Baghdad says the latest U.N. resolution imposing tougher sanctions on Iraq will only aggravate the suffering of its people. The U.N. Security Council agreed Monday to expand the list of civilian goods to be sanctioned.

The tougher U.N. sanctions will forbid a number of items from entry into Iraq. They include drugs to protect Iraqi soldiers from poison gas and anthrax, as well as boats like those used in a deadly attack on a U.S. warship in Yemen two years ago by members of al-Qaida.

Baghdad has repeated its call for the lifting of U.N. sanctions, saying it has met all its obligations under past Security Council resolutions. It has accused the United States of double standards in choosing diplomacy with North Korea to settle a nuclear arms crisis, but opting for a military offensive against Iraq.
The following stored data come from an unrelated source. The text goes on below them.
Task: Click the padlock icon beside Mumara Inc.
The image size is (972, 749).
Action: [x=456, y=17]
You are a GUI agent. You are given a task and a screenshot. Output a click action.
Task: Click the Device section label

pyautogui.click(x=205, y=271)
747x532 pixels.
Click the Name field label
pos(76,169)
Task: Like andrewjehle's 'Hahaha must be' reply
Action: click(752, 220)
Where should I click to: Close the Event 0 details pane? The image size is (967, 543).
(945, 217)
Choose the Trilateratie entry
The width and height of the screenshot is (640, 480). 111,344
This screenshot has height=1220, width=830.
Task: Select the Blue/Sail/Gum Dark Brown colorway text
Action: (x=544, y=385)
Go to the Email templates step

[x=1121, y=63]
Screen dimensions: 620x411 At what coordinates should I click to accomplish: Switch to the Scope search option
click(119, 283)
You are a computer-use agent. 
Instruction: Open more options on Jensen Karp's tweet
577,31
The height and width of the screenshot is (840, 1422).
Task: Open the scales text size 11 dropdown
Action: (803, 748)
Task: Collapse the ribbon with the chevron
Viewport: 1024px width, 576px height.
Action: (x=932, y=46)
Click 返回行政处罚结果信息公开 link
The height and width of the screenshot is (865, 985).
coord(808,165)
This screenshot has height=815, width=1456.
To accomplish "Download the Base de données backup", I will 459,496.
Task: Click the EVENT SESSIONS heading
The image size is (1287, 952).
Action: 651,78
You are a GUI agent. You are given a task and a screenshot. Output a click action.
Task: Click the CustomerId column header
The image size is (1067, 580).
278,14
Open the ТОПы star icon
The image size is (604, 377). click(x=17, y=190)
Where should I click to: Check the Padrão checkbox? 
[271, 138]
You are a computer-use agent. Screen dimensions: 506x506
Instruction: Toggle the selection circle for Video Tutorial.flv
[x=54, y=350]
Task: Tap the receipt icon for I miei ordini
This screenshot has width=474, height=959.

An analyst on Iraqi affairs, Taha Abdel Alim of the Al-Ahram Strategic Center in Cairo, says tighter sanctions, as in the past, will hurt the Iraqi people, not Saddam Hussein. "Saddam Hussein and his government actually did pay very little for these sanctions," he said, "and I do not understand how the extension of what is left of those goods that ... Iraq is not allowed to import, [how] it will hurt the regime of Saddam Hussein."

Mr. Alim says sanctions during the past 12 years did not halt potential arms development.

Meanwhile, U.N. arms inspectors hunted for banned weapons of mass destruction at seven sites in and around Baghdad, pushing ahead with a stepped up schedule.

More than 100 U.N. inspectors have been hunting for Iraq's weapons since inspections restarted at the end of November. A U.N. Security Council resolution gave Iraq one last chance to disarm or face dire consequences.